» Material for this task:
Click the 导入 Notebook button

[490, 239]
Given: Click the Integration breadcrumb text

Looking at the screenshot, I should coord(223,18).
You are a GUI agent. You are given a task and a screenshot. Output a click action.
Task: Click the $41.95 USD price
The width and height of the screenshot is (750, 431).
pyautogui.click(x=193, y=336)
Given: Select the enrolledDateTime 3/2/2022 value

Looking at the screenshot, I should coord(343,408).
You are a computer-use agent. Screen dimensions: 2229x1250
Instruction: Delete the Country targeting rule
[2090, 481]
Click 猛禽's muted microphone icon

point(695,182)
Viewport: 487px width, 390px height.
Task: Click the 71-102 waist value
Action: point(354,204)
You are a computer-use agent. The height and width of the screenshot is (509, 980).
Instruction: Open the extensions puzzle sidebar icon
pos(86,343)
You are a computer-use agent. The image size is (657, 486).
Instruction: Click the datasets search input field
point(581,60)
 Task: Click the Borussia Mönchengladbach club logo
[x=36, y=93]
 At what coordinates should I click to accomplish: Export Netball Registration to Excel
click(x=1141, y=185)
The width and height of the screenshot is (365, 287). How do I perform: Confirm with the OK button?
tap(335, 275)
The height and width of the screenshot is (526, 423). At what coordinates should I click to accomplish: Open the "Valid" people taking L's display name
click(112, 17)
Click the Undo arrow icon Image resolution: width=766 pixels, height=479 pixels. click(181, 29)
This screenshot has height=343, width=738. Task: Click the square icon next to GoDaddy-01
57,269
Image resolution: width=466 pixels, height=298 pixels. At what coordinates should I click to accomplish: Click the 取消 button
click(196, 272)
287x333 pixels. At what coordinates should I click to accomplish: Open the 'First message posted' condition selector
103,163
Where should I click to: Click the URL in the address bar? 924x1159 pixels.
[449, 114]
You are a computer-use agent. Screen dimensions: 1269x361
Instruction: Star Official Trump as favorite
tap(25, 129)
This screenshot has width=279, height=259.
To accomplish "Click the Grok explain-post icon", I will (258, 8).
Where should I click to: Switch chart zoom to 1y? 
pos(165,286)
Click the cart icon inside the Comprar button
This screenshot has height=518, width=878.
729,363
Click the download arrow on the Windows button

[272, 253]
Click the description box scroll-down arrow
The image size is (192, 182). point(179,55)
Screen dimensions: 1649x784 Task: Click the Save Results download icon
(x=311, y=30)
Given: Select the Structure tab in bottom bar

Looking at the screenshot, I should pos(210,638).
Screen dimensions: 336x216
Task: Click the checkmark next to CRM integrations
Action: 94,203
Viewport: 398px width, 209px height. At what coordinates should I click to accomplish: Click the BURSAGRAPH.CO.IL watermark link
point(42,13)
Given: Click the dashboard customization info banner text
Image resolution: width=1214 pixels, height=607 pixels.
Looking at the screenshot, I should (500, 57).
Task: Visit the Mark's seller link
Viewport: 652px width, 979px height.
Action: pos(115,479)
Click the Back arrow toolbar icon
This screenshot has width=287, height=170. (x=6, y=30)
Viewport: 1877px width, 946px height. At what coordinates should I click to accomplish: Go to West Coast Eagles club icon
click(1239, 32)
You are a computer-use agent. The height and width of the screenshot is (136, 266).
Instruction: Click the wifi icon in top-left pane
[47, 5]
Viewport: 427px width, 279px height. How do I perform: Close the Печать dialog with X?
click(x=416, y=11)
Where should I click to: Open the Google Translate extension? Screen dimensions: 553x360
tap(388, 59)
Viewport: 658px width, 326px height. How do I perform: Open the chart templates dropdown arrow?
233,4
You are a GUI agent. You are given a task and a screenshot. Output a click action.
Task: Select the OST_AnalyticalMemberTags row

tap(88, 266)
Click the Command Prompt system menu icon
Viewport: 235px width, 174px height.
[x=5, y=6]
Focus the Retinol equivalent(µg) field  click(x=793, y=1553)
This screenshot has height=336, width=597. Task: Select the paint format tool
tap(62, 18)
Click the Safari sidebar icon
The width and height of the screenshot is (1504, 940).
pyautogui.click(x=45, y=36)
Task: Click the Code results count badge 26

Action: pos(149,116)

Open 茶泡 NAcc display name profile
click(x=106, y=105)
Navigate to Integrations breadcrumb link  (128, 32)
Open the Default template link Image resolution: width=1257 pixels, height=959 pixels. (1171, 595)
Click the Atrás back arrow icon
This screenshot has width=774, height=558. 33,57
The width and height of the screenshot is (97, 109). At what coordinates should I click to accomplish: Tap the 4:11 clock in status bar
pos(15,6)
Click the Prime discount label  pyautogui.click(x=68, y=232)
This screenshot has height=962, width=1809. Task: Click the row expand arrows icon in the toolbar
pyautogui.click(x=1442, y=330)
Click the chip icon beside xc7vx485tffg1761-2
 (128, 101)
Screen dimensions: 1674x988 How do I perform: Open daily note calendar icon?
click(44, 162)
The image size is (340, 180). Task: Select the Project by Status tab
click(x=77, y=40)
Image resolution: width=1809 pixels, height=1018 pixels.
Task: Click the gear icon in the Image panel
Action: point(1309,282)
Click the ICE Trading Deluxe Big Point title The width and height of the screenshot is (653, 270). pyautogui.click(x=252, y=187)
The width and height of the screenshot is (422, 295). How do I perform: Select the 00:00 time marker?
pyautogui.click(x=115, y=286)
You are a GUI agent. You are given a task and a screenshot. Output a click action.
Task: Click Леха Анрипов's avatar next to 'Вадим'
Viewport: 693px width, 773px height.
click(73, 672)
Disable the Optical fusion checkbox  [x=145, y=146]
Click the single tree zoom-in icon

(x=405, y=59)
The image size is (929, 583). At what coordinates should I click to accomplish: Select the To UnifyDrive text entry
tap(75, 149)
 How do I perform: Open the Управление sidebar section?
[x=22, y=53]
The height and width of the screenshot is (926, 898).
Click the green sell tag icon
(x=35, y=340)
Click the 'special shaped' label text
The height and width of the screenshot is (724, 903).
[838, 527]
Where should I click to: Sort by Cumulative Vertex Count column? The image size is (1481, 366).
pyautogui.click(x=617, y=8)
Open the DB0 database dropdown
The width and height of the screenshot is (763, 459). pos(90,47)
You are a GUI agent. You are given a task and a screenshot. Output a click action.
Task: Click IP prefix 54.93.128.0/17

» What the task requires:
Copy out the entries above, from the very start through the line containing "Looking at the screenshot, I should coord(343,408).", including that line.

» Full answer:
Click the 导入 Notebook button

[490, 239]
Given: Click the Integration breadcrumb text

Looking at the screenshot, I should coord(223,18).
You are a GUI agent. You are given a task and a screenshot. Output a click action.
Task: Click the $41.95 USD price
The width and height of the screenshot is (750, 431).
pyautogui.click(x=193, y=336)
Given: Select the enrolledDateTime 3/2/2022 value

Looking at the screenshot, I should coord(343,408).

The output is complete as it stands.